Depuis 1982, Waterford — désormais rebaptisé Waterford United — entame une longue traversée du désert. Naviguant en eaux troubles, le club alterne sans fin entre relégations amères et promotions fugaces, incapable de retrouver la constance d’antan. Même le retour d’Alfie Hale aux commandes, après le départ de Tommy Jackson, n’y change rien. L’affluence s’effondre sous la barre des 2 000 spectateurs par match, et les Blues s’enfoncent peu à peu dans les tréfonds du classement. Symbole poignant d’une époque révolue, Hale refait une apparition dans le jeu durant la saison 1982-83. À 43 ans, il marque encore, devenant ainsi le seul joueur de l’histoire du championnat à avoir inscrit des buts sur quatre décennies, de 1956 à 1983.

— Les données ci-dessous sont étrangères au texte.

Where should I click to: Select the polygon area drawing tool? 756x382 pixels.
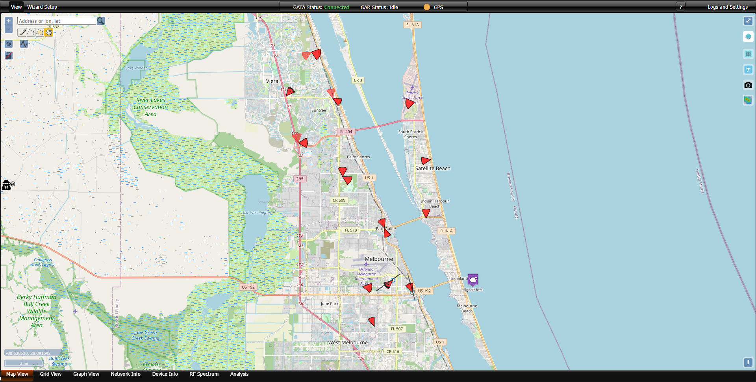coord(39,32)
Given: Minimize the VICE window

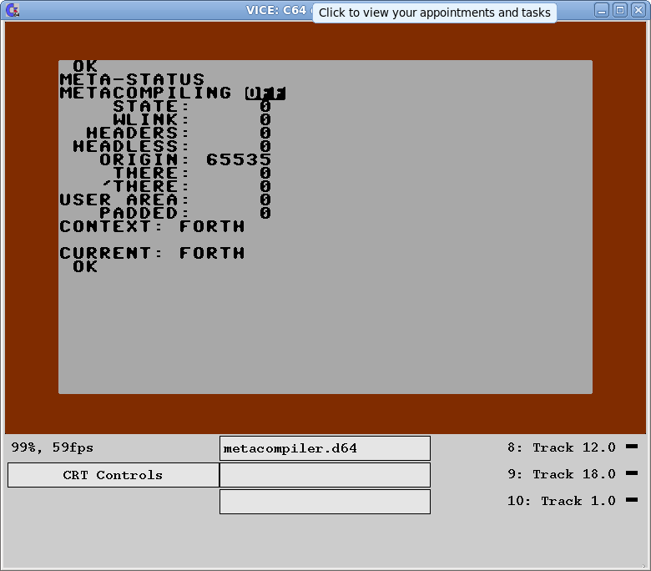Looking at the screenshot, I should click(603, 10).
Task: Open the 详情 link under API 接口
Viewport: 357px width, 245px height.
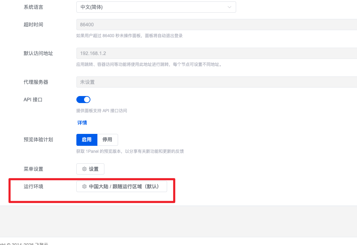Action: (82, 123)
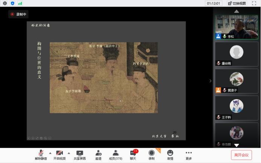Open 聊天 chat with 11 unread
The image size is (261, 163).
[x=133, y=155]
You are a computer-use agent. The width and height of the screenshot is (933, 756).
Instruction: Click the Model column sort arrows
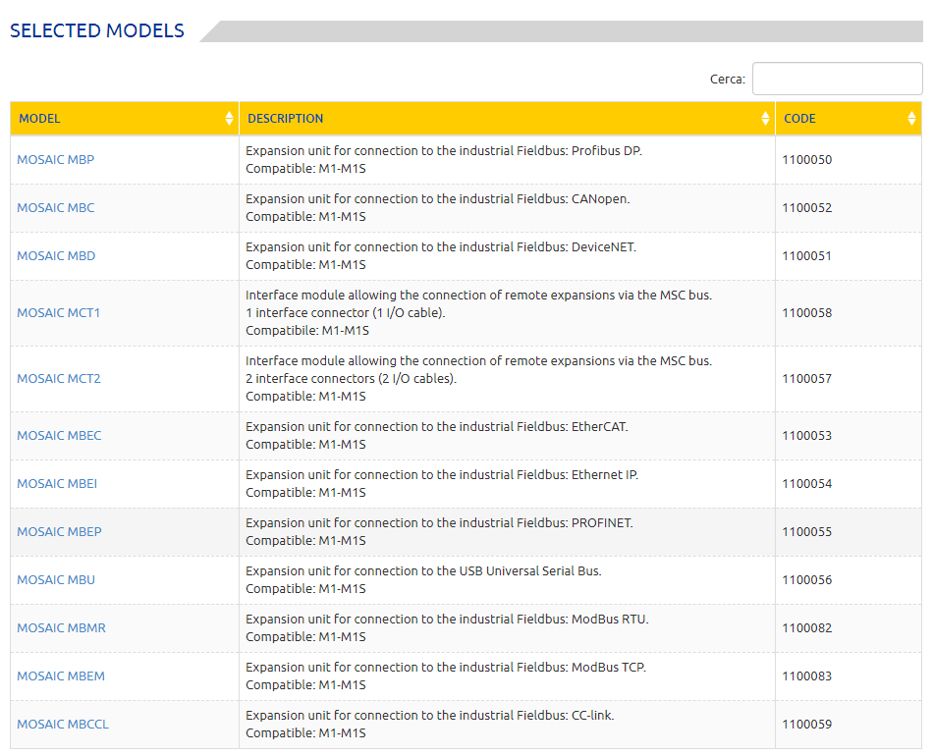tap(229, 119)
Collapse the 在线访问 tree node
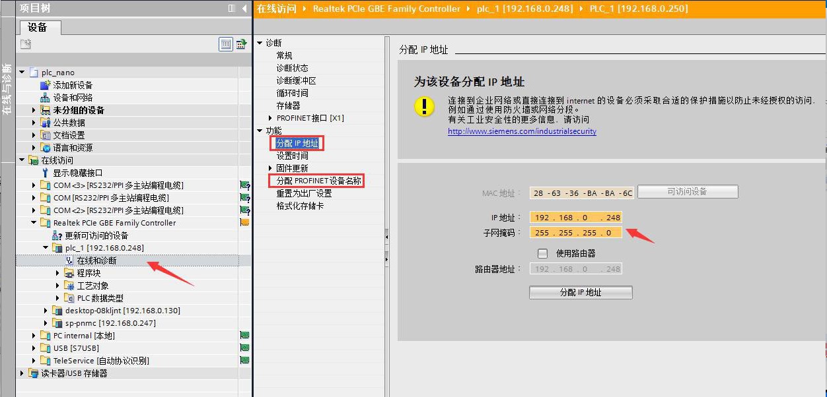 [x=22, y=159]
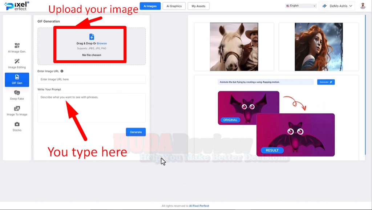Open the Stocks camera icon
The width and height of the screenshot is (372, 210).
pyautogui.click(x=17, y=124)
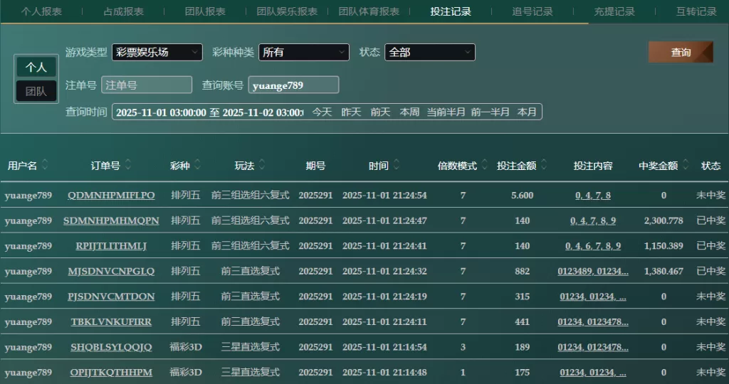The height and width of the screenshot is (384, 729).
Task: Sort by 彩种 column sort icon
Action: pos(197,166)
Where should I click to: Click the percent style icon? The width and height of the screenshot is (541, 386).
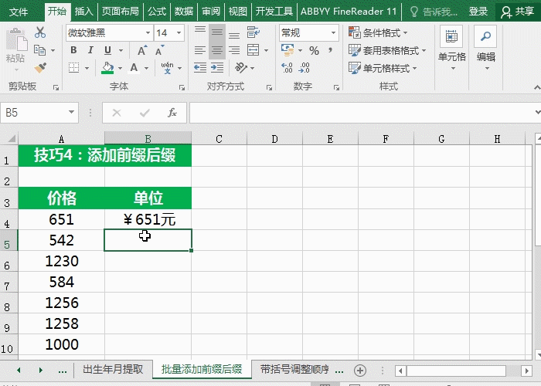tap(314, 51)
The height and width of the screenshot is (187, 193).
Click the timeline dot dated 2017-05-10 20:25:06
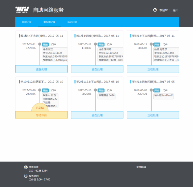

Les années 1980 n’offriront que de rares éclats. En 1985, Waterford remporte la Coupe de la Ligue, une compétition de second rang, alors peu considérée car sans débouché européen. L’année suivante, en 1986, le club atteint la finale de la FAI Cup, mais doit s’incliner face aux Shamrock Rovers, en plein cœur de leur premier « four in a row ». Néanmoins tout n’est pas à jeter : cette défaite permet aux Blues de décrocher un ticket européen, leur dernier en date, pour la Coupe des vainqueurs de coupe. Le tirage les oppose aux Girondins de Bordeaux, équipe redoutable coachée par Aimé Jacquet, comptant notamment dans ses rangs Battiston, Tigana, et Lacombe. Le match aller, disputé à Kilcohan Park, est bien plus serré que prévu. Bordeaux s’impose 1-2, mais les Blues font mieux que résister. Au retour, Flavin, le jeune gardien irlandais, brille par ses arrêts réflexes, retardant l’inévitable jusqu’à la 79e minute. Le verrou cède, et Bordeaux inscrit quatre buts, scellant le sort des Irlandais (4-0). Mais une autre histoire s’écrit ce soir-là : à 43 ans et 261 jours, le capitaine Al Finucane devient le plus vieux joueur à disputer une compétition européenne, détrônant l’illustre Dino Zoff. Une expérience bienvenue dans la double confrontation de la part du joueur 11 fois international avec le trèfle et même capitaine lors du déplacement de 1971 en Autriche. Sa double confrontation face aux Girondins reste une performance saluée, encore aujourd’hui, comme une fierté dans le foot irlandais.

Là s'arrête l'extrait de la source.